Socrates asked to Theaetetus to define "knowledge". Theatetus gives many definitions that Socrates critizes/refutes, each of them. One of them consists in defining knowledge by belief, in "modern time" the mental state, or the computational state of the belief and the knowledge is the same, and a belief becomes a knowledge only when it is (whatever the reason or absence of reason) true. Another one is the justified true belief, which is the one which you can translate in arithmetic with Gödel's predicate. You can read "Bp & p" by I can justify p from my previous beliefs AND it is the case that p. To give you an example, if the snow was blue, a machine asserting "snow is blue" can be said to know that snow is blue. Indeed, the machine asserts "the snow is blue", and it is the case that snow is blue (given the assumption).

The "problem" (for some) with that theory is that it entails that, when awake, we cannot know if we are dreaming or not, although in dream we can know that we are dreaming, the same for "being not correct". It is not a problem for comp which makes that ignorance unavoidable.

For a machine that "we" know to be arithmetically correct, we know that Bp and Bp & p are equivalent.
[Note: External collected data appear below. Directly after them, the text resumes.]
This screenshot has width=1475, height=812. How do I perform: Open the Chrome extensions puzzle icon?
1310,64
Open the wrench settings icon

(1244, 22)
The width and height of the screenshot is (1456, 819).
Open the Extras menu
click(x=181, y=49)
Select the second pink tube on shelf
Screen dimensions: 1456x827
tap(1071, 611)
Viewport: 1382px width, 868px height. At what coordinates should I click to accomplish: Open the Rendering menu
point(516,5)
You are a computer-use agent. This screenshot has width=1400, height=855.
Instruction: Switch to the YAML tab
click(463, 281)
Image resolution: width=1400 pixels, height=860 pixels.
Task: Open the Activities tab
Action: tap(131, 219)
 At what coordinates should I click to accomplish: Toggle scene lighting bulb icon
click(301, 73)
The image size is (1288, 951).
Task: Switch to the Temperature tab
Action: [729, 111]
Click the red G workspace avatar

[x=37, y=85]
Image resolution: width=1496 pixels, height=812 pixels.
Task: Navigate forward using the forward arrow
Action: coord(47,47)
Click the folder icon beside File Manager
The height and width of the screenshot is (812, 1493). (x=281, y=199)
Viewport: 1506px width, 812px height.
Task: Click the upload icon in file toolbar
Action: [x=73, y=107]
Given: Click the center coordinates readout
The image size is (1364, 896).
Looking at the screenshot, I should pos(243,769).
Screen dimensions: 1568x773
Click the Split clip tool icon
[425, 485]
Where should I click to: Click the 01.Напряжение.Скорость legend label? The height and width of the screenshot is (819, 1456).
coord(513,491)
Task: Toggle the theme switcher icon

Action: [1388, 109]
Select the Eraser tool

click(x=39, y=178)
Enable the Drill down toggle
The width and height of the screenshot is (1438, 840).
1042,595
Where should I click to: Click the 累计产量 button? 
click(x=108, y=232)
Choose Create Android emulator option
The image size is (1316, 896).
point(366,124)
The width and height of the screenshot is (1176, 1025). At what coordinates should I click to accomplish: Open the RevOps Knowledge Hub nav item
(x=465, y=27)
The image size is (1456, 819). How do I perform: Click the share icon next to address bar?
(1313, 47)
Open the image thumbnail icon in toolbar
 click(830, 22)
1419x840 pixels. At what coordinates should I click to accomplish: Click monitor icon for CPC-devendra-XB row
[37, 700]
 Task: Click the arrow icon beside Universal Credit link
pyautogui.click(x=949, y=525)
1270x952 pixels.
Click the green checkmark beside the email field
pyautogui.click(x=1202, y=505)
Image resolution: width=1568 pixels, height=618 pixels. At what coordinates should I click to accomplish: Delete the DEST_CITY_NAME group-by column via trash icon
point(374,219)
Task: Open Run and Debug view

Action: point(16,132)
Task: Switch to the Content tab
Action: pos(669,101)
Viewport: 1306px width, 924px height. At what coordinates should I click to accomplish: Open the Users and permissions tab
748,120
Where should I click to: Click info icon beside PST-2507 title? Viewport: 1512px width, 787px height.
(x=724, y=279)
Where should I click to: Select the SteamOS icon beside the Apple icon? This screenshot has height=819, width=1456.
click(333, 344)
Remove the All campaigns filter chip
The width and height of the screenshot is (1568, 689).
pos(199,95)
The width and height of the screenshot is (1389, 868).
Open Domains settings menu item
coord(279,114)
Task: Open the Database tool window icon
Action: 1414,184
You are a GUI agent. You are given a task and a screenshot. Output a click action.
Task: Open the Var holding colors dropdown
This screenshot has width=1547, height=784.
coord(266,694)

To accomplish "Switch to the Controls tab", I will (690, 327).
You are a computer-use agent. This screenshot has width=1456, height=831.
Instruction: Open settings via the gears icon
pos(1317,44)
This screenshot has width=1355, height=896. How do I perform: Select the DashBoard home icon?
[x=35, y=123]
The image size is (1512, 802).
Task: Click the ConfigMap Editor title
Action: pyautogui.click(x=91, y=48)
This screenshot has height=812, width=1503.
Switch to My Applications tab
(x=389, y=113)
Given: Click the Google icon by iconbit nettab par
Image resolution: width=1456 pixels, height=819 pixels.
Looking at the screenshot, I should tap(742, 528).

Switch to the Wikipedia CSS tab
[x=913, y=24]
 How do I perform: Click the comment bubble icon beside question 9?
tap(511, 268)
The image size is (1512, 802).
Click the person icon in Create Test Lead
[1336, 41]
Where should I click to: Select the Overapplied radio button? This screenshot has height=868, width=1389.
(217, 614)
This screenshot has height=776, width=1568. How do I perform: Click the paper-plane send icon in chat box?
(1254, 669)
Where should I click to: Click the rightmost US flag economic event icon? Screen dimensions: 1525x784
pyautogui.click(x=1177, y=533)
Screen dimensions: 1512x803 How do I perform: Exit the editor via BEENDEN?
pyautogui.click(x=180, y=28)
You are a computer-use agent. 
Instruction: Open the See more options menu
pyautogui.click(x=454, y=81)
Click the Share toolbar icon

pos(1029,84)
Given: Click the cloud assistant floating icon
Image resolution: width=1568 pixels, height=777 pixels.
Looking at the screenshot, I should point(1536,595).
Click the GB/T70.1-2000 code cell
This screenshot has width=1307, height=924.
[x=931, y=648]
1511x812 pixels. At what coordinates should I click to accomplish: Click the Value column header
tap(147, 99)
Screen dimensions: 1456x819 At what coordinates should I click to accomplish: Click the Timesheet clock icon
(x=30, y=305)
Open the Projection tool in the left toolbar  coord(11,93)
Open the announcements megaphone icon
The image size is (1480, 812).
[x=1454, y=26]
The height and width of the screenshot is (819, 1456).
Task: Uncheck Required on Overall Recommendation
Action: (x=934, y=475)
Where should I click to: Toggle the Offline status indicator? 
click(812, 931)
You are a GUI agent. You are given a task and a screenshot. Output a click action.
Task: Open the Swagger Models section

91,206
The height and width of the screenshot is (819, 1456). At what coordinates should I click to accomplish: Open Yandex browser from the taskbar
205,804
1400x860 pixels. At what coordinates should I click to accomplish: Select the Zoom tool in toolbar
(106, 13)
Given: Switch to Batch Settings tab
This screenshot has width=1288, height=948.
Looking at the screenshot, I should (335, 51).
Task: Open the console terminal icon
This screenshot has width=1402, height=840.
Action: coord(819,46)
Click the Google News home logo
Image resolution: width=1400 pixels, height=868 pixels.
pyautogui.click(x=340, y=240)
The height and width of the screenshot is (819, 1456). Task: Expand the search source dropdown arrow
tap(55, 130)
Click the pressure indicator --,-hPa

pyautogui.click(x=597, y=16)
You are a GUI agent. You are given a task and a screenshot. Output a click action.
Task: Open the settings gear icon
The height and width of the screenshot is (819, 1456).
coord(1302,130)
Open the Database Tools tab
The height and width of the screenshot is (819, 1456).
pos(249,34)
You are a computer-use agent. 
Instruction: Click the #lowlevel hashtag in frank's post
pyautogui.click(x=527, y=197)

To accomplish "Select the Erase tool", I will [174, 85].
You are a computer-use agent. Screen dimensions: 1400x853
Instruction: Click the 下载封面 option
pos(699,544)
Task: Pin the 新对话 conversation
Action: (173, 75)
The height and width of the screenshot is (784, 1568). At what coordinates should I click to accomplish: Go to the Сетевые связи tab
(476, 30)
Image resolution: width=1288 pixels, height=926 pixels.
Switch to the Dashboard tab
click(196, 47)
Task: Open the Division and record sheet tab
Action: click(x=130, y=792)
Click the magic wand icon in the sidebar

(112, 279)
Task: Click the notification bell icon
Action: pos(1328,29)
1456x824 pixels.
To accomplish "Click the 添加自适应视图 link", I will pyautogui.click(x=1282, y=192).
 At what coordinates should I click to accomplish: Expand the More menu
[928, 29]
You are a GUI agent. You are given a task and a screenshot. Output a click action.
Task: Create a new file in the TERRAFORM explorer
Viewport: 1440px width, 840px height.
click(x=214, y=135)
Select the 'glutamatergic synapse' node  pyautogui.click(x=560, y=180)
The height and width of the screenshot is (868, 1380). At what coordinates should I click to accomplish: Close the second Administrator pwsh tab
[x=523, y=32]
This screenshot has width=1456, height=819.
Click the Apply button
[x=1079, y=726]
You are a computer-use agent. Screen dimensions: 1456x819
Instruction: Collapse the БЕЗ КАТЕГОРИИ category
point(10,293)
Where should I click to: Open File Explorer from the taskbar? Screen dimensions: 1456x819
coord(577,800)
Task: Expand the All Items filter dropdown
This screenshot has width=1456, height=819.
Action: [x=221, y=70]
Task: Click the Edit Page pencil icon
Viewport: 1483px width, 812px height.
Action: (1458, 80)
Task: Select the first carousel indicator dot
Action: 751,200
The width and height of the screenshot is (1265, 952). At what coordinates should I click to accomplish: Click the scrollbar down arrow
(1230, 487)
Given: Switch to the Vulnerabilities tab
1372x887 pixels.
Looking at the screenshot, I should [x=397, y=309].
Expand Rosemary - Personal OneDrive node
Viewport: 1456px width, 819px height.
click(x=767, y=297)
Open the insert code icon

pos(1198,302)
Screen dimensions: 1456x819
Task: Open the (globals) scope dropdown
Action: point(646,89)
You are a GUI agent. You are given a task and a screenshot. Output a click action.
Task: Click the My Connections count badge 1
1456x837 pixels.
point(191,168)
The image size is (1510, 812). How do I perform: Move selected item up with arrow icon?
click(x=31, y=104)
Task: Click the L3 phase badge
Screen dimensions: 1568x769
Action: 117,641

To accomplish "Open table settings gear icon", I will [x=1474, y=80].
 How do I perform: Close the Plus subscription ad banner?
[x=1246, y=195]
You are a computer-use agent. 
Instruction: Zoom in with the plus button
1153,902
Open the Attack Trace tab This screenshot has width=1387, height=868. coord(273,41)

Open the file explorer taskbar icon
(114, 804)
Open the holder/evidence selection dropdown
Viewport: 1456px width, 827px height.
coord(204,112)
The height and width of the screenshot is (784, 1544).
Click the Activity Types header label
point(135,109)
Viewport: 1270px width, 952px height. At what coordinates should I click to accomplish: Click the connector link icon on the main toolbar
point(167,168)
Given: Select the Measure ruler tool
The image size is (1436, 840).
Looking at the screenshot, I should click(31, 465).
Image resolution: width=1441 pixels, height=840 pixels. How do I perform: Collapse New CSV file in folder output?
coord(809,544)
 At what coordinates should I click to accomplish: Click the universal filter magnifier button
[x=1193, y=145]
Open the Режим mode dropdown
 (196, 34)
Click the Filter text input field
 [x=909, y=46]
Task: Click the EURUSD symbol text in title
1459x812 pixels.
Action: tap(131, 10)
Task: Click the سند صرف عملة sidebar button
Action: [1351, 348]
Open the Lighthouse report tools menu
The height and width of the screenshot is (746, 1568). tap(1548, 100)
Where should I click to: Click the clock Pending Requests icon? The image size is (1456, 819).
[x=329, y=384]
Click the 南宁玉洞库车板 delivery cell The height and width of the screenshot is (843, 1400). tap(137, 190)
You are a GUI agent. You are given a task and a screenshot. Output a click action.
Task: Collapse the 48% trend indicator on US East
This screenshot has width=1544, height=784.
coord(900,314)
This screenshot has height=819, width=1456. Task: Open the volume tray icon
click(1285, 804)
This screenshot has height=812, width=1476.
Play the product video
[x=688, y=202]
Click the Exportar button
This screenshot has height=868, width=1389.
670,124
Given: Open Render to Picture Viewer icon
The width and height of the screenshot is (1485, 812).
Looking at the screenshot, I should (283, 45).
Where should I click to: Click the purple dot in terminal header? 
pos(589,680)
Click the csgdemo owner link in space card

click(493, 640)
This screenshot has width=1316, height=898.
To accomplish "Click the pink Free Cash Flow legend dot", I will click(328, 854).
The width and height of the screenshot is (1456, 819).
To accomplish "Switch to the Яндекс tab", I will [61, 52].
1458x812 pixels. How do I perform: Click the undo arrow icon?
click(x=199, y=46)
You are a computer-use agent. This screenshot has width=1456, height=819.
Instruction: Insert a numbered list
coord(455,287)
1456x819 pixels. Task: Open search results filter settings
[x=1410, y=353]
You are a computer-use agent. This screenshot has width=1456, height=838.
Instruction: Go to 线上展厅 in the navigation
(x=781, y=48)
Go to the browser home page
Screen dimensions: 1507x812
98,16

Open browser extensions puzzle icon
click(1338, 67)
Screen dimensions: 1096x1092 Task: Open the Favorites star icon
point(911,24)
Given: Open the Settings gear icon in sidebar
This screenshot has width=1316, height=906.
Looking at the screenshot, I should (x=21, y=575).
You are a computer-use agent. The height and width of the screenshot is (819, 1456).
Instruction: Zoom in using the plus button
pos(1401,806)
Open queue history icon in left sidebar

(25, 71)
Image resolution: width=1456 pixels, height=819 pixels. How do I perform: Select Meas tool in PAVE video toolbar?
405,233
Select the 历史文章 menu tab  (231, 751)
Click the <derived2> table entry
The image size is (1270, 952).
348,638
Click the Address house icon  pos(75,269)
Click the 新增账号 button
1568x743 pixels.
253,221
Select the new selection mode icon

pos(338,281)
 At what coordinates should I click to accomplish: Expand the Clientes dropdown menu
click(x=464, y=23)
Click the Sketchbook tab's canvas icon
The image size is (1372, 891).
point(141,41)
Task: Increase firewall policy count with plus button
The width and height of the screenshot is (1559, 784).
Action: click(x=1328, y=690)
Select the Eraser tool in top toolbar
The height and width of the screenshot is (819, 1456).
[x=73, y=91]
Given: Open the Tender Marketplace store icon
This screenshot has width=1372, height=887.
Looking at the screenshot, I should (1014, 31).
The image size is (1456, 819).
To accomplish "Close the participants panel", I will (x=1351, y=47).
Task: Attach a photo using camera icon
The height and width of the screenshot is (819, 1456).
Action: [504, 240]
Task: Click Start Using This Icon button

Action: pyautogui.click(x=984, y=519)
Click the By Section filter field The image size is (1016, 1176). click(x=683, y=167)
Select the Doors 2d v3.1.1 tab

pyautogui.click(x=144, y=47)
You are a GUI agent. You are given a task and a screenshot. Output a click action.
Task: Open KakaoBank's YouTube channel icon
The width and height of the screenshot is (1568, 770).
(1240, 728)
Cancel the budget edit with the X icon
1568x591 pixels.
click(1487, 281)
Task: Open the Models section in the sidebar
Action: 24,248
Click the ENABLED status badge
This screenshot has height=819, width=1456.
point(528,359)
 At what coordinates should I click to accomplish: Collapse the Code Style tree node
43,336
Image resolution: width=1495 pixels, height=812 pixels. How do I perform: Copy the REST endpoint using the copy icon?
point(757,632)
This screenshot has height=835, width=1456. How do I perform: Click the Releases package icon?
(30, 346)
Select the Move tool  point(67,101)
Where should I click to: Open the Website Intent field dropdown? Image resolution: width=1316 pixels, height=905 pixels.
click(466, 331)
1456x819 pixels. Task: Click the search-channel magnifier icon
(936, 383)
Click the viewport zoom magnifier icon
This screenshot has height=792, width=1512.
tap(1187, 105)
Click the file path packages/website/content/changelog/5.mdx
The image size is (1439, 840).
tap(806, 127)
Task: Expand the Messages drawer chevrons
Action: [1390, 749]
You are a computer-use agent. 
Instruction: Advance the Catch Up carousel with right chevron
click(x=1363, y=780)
Yet, the machine cannot know that about herself, and the logic of Bp and of "Bp & p" are different. They obeys to the modal logics G and S4Grz, but I guess you need to read some book or some web pages to see what I mean here.

I find your explications of knowledge to be confusing. You refer to Theaetetus who said knowledge = true belief. But in your modal logic formulation B stands for either provable or proven (Beweisbar). "Provable" and "believed" are too very different things.

Hmm... I am just using Dennett's intentional stance toward machine. A machine believes p, really means only that the machine assert p. I limit myself to machine having their beliefs closed from the modus ponens rule, and obeying classical logic, and applying classical logic on their description etc. I limit myself on classically self- referentially correct machine with respect to some other possible machines or oracles.




I think that knowledge consists of a belief that is both true and causally connected to the thing believed (c.f. Gettier's paradox).

That is not incompatible with the Theaetetus' idea. Somehow the whole problem is there.



Of course belief that is held because the proposition is proven from some axioms does have a causal connection to the axioms.

Yes. And the axioms can be any successful "memes" in the way to unravel a difficulty. Axioms which solves many problems and many class of problems can win local games.

I identify partially a person with the set of its beliefs. More concrete person can revised beliefs (normally), which is not used here, given that I restrict myself of the math of the correct machine.


But that is more than just "believed".

Because you talk from the point of view of a much more complex consistent (let us hope) extension, viewed at some level. For the interview I limit myself to an apparently simple machine with beliefs, that we all believe in (I hope).





The problem then arises when you say things like, "We know there are true but unprovable facts about arithmetic."

No. About the machine. Sometimes that machine is Peano Arithmetic, because it is the better known Löbian theory. It is an axiomatizable theory, which means, by a theorem of Craig, a recursively enumerable set of beliefs.


We only 'know' those things in different meta-system where they do have a causal connection to other axioms we hypothesize as true.

Of course. The points is that the Löbian machine does that too, and can even do it for themselves. This gives them ability to climb the constructive transfinite, and to develop talks and mind tools from beyond the constructive.


But ultimately we cannot 'know' that axioms are true - as you say we just bet on them.

I think so. Even unconsciously, when our brain conceptualizes that there is a reality behind the back of the computer screen. We extrapolate all the times, and we have partial controls and partial responsibilities and those kinds of things.

The nice happening here is that by the incompleteness, Bp can't be confused with Bp & p. By incompleteness Bf does not imply f, so Bf is not the same as Bf & f. (Beliefs can be wrong. Knowledge can't, by definition).

This shows that the same set of believed arithmetical sentences can be seen from many points of views. They provide an arithmetical interpretation of Plotinus, through what happens when a universal machine looks inward.

It applies to us, tangentially, as far as we are self-referentially correct ourselves, tangentially.